Wednesday, October 08, 2008

hot metal

We were in IKEA restaurant. We had chips and salad but then Laura wanted a cake and I went to get it for her. She wanted a slice of the chocolate-moussey gateau but an elegant woman in the queue ahead of me - as soon as I spotted her, I thought, uh-oh - grabbed the last piece. So not to come back empty-handed I chose a different cake, I didn't really know what it was but it was lemon cheesecake. It turned out quite well for me because Laura ate half and said The rest is yours. However, I'd only brought one fork with me. I was too lazy to go back to the servery so I thought I might as well re-use the fork I'd eaten my chips with. But it was mucky, it still had ketchup on it. I stuck it in my mouth to suck it clean and then I pulled it straight back out again, because it was hot.

Ouch, I said. Wait a minute, the fork was Hot?? Was I mistaken?

I sucked more attentively - yes, definitely hot. Not the handle, but the other end with the curved tines and shoulder. I made Laura feel it, she laid the back of the fork to her cheek and she agreed, even then it was still pretty warm though cooling down rapidly. I set it back in the empty bowl just where it had been and we stared at it for quite a while. The bowl was stone cold by the way.

Well, there's only so much staring you can do. I picked up the fork, now cold, and finished off the cheesecake. But I was still thinking about it. There was no source of heat anywhere nearby - how could metal heat itself? This must be some weird thing that happened sometimes, though I'd never read about it. Perhaps microwaves, kinetic energy? We threw around phrases we didn't understand. Then we filed it in that convenient category of unexplainable phenomena, "just one of those things".

I was in no doubt about what I'd felt. Later, I had another thought - could there have been a chemical reaction, perhaps between acid in the ketchup and something alkaline in my mouth, that had generated the heat I felt in the metal? No, surely I would have experienced such a reaction in quite a different way - wouldn't it fizz and burn?

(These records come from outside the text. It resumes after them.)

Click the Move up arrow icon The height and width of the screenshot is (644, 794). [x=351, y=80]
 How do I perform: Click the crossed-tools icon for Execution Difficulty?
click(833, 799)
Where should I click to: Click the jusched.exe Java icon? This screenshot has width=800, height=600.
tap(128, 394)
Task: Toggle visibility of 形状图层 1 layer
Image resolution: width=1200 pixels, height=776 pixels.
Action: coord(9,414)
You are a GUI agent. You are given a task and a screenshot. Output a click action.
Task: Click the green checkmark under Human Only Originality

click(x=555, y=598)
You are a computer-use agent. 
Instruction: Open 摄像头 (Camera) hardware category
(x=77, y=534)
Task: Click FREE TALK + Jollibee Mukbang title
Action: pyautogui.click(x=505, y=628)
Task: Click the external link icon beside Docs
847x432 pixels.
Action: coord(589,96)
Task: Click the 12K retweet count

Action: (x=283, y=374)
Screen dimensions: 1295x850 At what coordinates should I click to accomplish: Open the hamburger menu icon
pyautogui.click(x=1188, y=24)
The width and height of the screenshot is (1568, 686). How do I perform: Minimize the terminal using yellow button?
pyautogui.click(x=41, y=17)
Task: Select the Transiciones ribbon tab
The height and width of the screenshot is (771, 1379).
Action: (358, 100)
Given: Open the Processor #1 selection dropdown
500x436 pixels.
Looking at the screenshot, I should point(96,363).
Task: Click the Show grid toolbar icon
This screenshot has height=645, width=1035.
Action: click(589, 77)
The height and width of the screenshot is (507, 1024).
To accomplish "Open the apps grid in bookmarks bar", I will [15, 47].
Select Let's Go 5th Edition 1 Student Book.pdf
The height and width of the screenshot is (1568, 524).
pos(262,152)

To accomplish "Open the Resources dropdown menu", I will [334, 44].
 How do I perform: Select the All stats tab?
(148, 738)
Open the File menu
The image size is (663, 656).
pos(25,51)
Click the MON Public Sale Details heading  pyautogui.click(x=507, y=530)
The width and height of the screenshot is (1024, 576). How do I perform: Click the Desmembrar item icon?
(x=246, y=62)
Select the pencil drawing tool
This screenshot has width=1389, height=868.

Of course you don't believe me. I mean, you politely credit my experience but you naturally suppose there was a ready-to-hand quotidian explanation. A few days later (I was still bothered about it) I began to think like this myself. Was there really no source of heat anywhere nearby? Well of course there was. When I bought the cake I also bought myself a cup of tea. I had discounted this cup of tea at the time. I was perfectly certain that the fork had never come anywhere near the tea. But now, on a workday morning thirty miles away, I thought heretically. Wasn't the heat I experienced exactly like what I'd feel if the end of the fork had just been plunged in very hot water? And hadn't there been, in fact, a cup of very hot water sitting there on the tray right in front of me? Ah - but I "don't remember" doing anything of the sort? But I am "perfectly certain" I would never ever plunge a mucky fork in my nice fresh cup of tea? Bah - how weak these objections sounded now...

You remember Hume's argument against miracles. No account of a miracle can ever be countenanced. Miracles by definition are not susceptible of naturalistic explanation and are incredibly rare. It is therefore always more likely that the narrator is in error than that a miracle occurred.

A curious consequence of this argument is that, if a miracle (or, let us say rather, a rare and incomprehensible event) ever does occur, then it will go unremarked.

The witnesses themselves, if they are thoughtful and rational beings, will discount their own witness. With the passing of only a little time, the fabric of everyday experience will knit itself together again. They must have been mistaken.

Or if the witnesses refuse to be thoughtful and rational beings, but on the contrary are wilful and hysterical egotists who insist on the primacy of their oh-so-special experience, they will soon grow tired of asserting what no-one can ever be persuaded to believe, and what, in the absence of a naturalistic explanation, they never can defend. The memory of the miracle dwindles until it becomes "just one of those things". I think in my life I may have experienced quite a few such phenomena, some of them more dramatic than hot cutlery; yes, I did think so, but the memories are vague. Did I dream them? Does it matter?

Until these rare events become open to public scrutiny they remain outside scientific discourse. We can fancifully imagine "seers", people who have access to a range of phenomena unknown to our science, but we do not imagine them as merely witnesses, we have to imagine them also as having an understanding of their experience, that is, as possessors of their own "science", an "explanation", though a mystical one to our eyes. Their science, like ours, proceeds stepwise; what it is not ready for, it cannot yet see. Of course many types of rare and inexplicable events probably do occur, it would be arrogant to suppose otherwise, but there's nothing to say about them.

1 Comments:

At 12:35 am, Blogger Vincent said...

This is so well put! I have nothing to add but agreement. Well maybe one little thing: that science by its own strict method leaves space for singular events to pass unremarked. For unless its observations and experiments are repeatable, they are given no credence.

Something which happens once only drops through, because even in ordinary life, we only grant reality to regular occurrences.